This article is reprinted from the September 2013 issue of the Catron Courier newspaper with permission.
A Slice of History – Pie Town, Then and Now
By Sam “Sweetwater” Savage
What’s now highway 60 slices through a famous cattle path called “The Driveway.” Starting in 1885, cattle and sheep were driven from New Mexico and eastern Arizona as far as 120 miles along this path to the Magdalena rail head and finally to market via steam locomotive. About every twenty miles along this path, which was a day’s ride on horseback, rose up a stopping place for camping, getting water, and eventually for commerce. Three of these spots grew up to be Quemado, Pie Town, and Datil.
When The Driveway was at its peak in the 1922, a man named Clive Norman, a WWI vet, settled at one of these stops, initially trying his hand at mining, then realizing more money was to be made providing supplies to travelers. At that time the stop was simply called “Norman’s Place” largely because Norman had placed a sign saying that outside his general store which sold gasoline, kerosene and groceries to the cowboys, sheep herders and other travelers. He also filled their bellies with hot coffee and donuts that he purchased from Helen McLaughlin’s bakery in Datil.
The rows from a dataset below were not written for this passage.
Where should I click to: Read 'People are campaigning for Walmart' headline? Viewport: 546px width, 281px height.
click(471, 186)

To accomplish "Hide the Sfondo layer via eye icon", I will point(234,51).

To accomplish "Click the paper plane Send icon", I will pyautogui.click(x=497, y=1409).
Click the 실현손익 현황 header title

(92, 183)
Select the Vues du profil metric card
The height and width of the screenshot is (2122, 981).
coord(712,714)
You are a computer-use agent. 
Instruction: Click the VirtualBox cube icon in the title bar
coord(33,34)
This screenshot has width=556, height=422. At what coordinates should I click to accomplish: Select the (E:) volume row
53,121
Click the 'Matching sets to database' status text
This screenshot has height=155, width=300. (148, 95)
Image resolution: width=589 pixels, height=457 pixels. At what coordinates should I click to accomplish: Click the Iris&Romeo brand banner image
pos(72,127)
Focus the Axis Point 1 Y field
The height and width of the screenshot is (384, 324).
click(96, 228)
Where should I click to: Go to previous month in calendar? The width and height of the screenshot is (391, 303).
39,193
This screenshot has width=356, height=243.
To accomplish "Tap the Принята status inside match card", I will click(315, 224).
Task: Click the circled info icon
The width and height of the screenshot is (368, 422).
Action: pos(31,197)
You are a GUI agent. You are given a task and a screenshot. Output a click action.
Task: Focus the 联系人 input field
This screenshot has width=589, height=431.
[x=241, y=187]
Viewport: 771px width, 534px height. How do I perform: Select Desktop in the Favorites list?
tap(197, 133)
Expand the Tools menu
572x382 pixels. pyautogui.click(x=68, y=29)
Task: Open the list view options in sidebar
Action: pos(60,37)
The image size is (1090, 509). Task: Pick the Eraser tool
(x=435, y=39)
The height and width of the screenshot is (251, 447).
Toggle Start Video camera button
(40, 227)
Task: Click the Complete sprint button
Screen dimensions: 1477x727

When Mrs. McLaughlin told him to “start making your own donuts” he tried, but his were terrible, so he switched to making dried fruit pies that he had learned to make in Texas as a teen. They were an immediate success, and soon the “Norman’s Place” became known as “Pie Town” despite objections from the authorities who wanted a more conventional name for the town.
In 1924 a red-headed Texas cowboy named Harmon L. Craig bought a half-interest in Pie Town for “one dollar of good and lawful money and other good and valuable considerations.” He added several other baked goods and a spicy chili-con-carne to the menu. Over time Craig opened a mercantile store, a gasoline station and garage, a café, and a pinto bean warehouse.
Through the rest of the 20s and 30’s Pie Town grew to 250 families with an influx of refugees from Texas and Oklahoma escaping the Dust Bowl who came to establish homesteads. Pie Town was rich and green in comparison from where they had come from.
It was 1940 when Russell Lee arrived to Pie Town, in the company of his wife, Jean, and with a trunk full of cameras. At that time the town boasted a Farm Bureau building, a hardware and feed store, a café a curio shop, a hotel, a baseball team, an elementary school, and a taxidermy business. There was a real Main Street that looked a little like an old-west movie set. A stagecoach came through daily, complete with a uniformed driver and with the passengers’ luggage roped to the roof of a woody station wagon.
As the Magdalena News put it in its issue of June 6, 1940: “Mr. Lee of Dallas, Texas, is staying in Pie Town, taking pictures of most anything he can find. Mr. Lee is a photographer for the United States department of agriculture. Most of the farmers are planting beans this week.” Little did anyone know how famous these photographs would later become. Some of these photographs are viewable at the Pie-O-Neer Pie Shop in Pie Town, an exhibit on loan from Cielito Lindo Ranch.
In the 1950s the weather mysteriously shifted, becoming much drier, causing most agriculture to fail. Many families left Pie Town for the cities and regular paychecks. The Dust Bowl refugees became refugees again, this time leaving for California and Albuquerque.
But the town never died out entirely – the pioneer spirit lives on to this day. Those who’ve stayed behind have made a living by any means they could: drilling wells, ranching, running shops, and opening cafés like the Pie-O-Neer and The Good Pie. And new homesteaders arrive constantly, willing to try out the Pie Town dream.
Artists flock to Pie Town for the natural beauty and peaceful quiet. Many successful authors call Pie Town their home. Astronomers come here for the dark skies. Sportsmen move here for the unequaled hunting opportunities. Hikers, bikers and climbers consider Pie Town to be a paradise. Some people come to experiment with earth-building and living a homestead lifestyle with solar and wind power allowing them to live in a completely independent way. Some come to Pie Town to retire, but even more come here to pursue what seems like an endless possibility of new beginnings.
Regardless, there’s something beautiful and compelling about this wild, free and timeless land and its friendly small-town ease.